AIM OF THE EXERCISE:
Copy out all of the lines below exactly; the pictures do not belong in the copy.

Pixel coordinate grounding data:
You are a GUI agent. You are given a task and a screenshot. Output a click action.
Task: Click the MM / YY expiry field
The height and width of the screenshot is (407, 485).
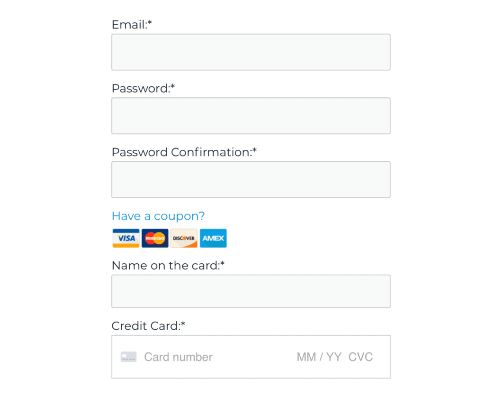319,357
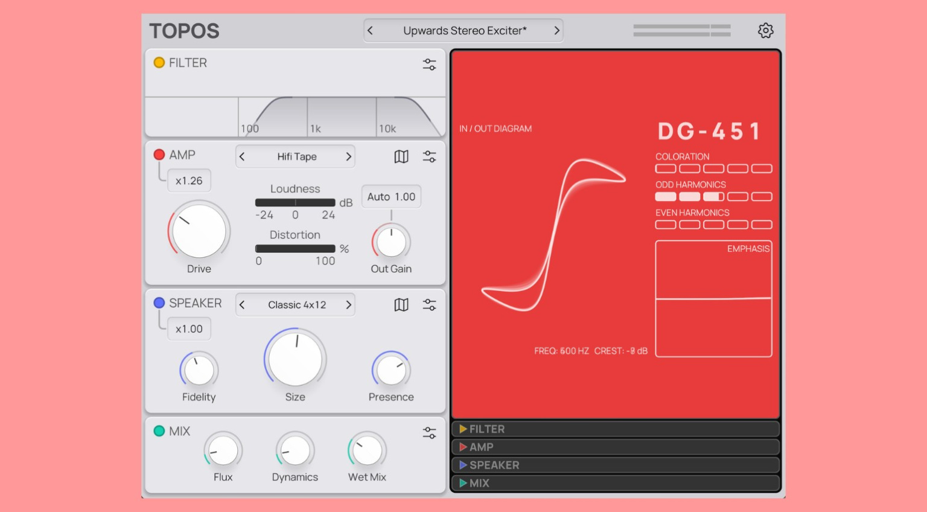The image size is (927, 512).
Task: Expand the SPEAKER row in bottom panel
Action: pyautogui.click(x=615, y=465)
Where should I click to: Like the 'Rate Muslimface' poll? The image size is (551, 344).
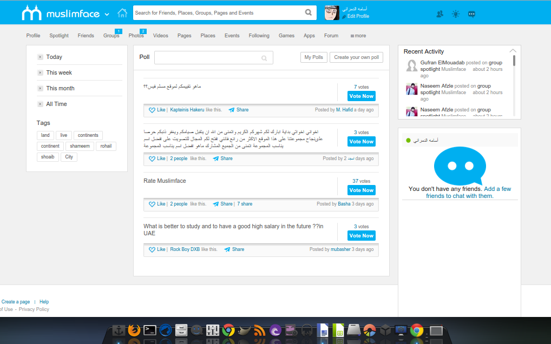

RESPONSE TO THIS EXERCISE:
You are a GUI agent. You are given a task and a screenshot. Output a click action.
Task: Click the MM / YY expiry field
The height and width of the screenshot is (407, 485).
319,357
The image size is (927, 512).
Task: Expand the SPEAKER row in bottom panel
Action: pyautogui.click(x=615, y=465)
Where should I click to: Like the 'Rate Muslimface' poll? The image size is (551, 344).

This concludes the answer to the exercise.